This year’s Three Rivers Festival is the 50th annual edition, but executive director Jack Hammer has had to do the math over the phone with people that think he counted wrong.
“One guy went to the library and said, ‘It can’t be. If it started in ’69 and this is ’18, this is not 50 years.’ I said, ‘Just count on your fingers. It’s going to work out.’”
There are some special events for the 50th, but what Hammer really wants to celebrate this year is volunteerism.
“We have had 50 years of volunteers coming forward,” he said. “There is one guy who has come forward every year to help. He’s one of our honorary grand marshals.
“That’s what made it happen. It hasn’t been about executive directors.”
Of course, volunteers are as excited as anyone about the commemorative bells and whistles. So they probably wouldn’t begrudge us a preview of those bells and whistles in this article.
At the start, the festival will open with parade balloons. The Three Rivers Festival Parade has always had many who recommend it, but its list of assets hasn’t often included honest-to-giganticness parade balloons.
“There’s going to be a 45-foot tall Cookie Monster, a 35-foot-tall Abby Cadabby from Sesame Street, and some Angry Birds,” Hammer said. “Those are there because of Sweetwater. Because of Chuck and Lisa (Surack).”
And at the end, the festival this year will feature “multi-point fireworks.”
“Everything goes off the Power Center,” Hammer said. “And then in the last few minutes – that’s the Hanning & Bean Finale Spectacular – four other buildings come into play: The Lincoln Tower, the Ed Rousseau Building, the First Source Building, and what looks right now to be the East Tower of (Three Rivers Apartments).”
As part of the Headwaters Park Midway this year, there will be a “10-in-1” sideshow, which refers to 10 acts under one tent for one price.
“There will probably be a woman in it who turns into a spider,” Hammer said. “And a woman with no head. It’s as real as it was in the fifties.”
To clarify, Hammer is being tongue in cheek. The acts will opt for humor over gruesomeness.
There will be a family circus in the midway as well. For many people, “family circus” means a boy named Billy taking a maze-like route to the mailbox. But this family circus will consist of consanguineous tightrope walkers and trapeze artists.
A number of festival features from the days of yore will make a comeback including trivia night (with cash prizes), painted downtown windows, a pie-eating contest, a tug of war, and a Tootsie Roll hunt.
If you don’t recall the Tootsie Roll hunt, don’t worry. This event is a reimagined version of the peanut hunt.
“In this day and age,” Hammer said, “to have a peanut hunt, you’d have to have EpiPens.”
Children’s Fest will move from the campus of the university formerly known as IPFW to North Side High School, Hammer said. With the institution’s changeover from IPFW to Purdue Fort Wayne, there’s too much going on for the university to be able to host Children’s Fest this year.
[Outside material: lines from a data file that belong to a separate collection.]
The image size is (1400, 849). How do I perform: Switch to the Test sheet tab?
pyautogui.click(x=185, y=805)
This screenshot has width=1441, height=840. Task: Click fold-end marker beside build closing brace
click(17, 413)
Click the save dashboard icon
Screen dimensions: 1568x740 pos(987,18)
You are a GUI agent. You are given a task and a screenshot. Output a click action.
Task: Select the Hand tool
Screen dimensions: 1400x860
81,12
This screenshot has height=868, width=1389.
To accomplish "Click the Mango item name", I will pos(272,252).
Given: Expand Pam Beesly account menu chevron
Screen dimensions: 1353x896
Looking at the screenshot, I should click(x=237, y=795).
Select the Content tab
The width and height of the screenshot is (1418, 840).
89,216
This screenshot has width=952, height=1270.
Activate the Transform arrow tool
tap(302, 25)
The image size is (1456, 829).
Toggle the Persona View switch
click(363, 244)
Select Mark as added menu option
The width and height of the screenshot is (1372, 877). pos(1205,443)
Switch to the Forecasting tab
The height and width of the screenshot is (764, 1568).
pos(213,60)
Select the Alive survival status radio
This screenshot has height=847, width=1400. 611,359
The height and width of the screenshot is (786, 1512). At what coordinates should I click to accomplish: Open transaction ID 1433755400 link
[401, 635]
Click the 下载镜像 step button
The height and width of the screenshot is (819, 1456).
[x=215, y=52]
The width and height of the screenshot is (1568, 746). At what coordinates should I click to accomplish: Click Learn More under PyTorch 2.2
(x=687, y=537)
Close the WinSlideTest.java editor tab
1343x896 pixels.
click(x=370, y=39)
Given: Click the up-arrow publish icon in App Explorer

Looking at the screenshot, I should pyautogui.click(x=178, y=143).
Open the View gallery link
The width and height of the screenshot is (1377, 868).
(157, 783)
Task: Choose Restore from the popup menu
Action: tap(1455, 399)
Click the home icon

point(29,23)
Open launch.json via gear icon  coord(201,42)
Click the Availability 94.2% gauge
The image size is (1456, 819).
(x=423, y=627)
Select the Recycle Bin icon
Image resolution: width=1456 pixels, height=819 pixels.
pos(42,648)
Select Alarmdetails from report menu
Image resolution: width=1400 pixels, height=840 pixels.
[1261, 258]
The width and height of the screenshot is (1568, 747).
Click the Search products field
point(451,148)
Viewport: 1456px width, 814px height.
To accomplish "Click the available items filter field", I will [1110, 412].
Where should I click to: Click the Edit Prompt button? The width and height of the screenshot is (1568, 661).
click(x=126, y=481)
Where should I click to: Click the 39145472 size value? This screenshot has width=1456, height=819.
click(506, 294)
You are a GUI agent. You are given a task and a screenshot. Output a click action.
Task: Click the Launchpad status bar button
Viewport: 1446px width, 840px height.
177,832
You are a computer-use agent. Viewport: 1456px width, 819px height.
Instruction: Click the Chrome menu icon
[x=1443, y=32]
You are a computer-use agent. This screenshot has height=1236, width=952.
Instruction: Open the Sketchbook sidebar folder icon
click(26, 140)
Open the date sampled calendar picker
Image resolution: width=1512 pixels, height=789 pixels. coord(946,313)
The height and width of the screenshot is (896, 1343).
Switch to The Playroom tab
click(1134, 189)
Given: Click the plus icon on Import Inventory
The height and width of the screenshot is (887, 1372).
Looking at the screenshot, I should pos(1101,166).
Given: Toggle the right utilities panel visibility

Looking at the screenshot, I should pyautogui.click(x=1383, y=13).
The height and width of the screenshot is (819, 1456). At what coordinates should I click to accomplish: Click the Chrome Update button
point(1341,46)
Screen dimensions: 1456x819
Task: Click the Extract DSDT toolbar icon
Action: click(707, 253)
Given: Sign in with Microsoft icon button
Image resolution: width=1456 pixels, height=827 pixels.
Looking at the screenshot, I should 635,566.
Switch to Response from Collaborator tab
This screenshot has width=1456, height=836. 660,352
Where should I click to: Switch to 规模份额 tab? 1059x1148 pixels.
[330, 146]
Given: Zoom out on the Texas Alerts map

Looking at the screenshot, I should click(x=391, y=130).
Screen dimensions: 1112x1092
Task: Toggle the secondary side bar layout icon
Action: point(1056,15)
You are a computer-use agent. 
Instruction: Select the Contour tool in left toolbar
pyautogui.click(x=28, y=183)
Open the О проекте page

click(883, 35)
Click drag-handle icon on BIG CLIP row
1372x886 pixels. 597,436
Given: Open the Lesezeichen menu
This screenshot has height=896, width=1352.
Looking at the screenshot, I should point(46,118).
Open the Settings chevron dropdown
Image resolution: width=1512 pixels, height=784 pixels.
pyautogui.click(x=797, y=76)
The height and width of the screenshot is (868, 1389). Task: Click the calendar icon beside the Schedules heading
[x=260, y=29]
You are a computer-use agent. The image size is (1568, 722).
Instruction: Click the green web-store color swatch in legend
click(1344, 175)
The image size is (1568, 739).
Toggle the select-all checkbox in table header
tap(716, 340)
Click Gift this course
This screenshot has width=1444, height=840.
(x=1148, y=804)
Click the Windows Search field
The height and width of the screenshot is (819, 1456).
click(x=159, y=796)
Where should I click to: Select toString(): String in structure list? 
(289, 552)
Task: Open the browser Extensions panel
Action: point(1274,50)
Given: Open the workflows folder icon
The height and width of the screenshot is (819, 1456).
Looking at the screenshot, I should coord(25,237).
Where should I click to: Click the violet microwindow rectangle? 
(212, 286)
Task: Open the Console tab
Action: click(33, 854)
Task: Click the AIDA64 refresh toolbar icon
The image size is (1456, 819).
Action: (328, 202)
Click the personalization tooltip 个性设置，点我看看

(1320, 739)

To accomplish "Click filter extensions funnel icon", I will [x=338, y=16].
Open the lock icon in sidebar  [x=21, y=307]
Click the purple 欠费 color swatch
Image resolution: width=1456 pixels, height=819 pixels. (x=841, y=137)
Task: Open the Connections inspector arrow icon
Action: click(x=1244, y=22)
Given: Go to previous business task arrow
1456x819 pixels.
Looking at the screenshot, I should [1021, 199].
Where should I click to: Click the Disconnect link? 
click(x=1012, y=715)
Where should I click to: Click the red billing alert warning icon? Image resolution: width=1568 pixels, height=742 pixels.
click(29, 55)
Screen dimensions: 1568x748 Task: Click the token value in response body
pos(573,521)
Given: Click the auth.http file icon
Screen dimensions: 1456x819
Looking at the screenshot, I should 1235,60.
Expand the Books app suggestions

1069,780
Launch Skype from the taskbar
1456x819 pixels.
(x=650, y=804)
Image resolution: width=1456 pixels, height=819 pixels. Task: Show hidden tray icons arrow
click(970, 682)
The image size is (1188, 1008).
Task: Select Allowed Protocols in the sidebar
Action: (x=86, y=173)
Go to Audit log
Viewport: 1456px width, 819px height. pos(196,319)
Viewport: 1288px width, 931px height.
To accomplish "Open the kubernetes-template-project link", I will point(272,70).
New to Food Alley this year will be the root beer funnel cake.
“Apparently, it has done really great, especially down in Florida,” Hammer said. “They use funnel cake with a root beer batter and then it has a root beer cream on top of it with root beer barrels.”
There will be little surprises around every corner of the festival this year, Hammer said, including strolling performers.
“Those tiny surprises are important to us,” he said. “I can’t be Cedar Point, but we can do our best to make sure that trash is picked up and paths are clean, and we can offer the best adventures we can.”
Some of those adventures will be musical, of course. The Gin Blossoms, Candlebox, and Here Come the Mummies are scheduled to perform in Ruoff Festival Plaza, as is Tony Kishman, who played Paul McCartney on Broadway in Beatlemania in the 1970s.
Kishman’s vocal and physical resemblance to a middle-aged McCartney is uncanny. Kishman’s “Live and Let Die” tribute act will be the opening show in Ruoff Festival Plaza on Friday, July 13.
And on Friday, July 20, as part of an evening called Heart and Soul Affair, Morris Day & the Time will perform. Day was introduced to moviegoers and music lovers in the film Purple Rain where he made a big impression playing a heightened version of himself.
Day and Prince were rivals in the film but they were friends and collaborators in real life. In high school, they’d formed a band with André Cymone called Grand Central.
These days, Day’s backing band lacks many of the biggest stars from The Time’s heyday: For example, Jimmy Jam, Terry Lewis, Jesse Johnson, and Day’s onetime sidekick, Jerome Benton. But the band is as tight and funky as ever in smart phone concert videos on YouTube.
Day told the Oklahoman that he believes he is “one of the last of the real entertainers.”
“I’m going to bring people the opportunity to see one of the last of the real deal,” he said.
Day’s rider includes transport in a “high-end black-windowed SUV,” Hammer said.
The band will be put up in Hall’s Guesthouse, he said.
“They have suites,” Hammer said. “And they have a Prince suite. Morris will be staying in the Prince suite. It has original artwork and it’s all done in purple and lavender.”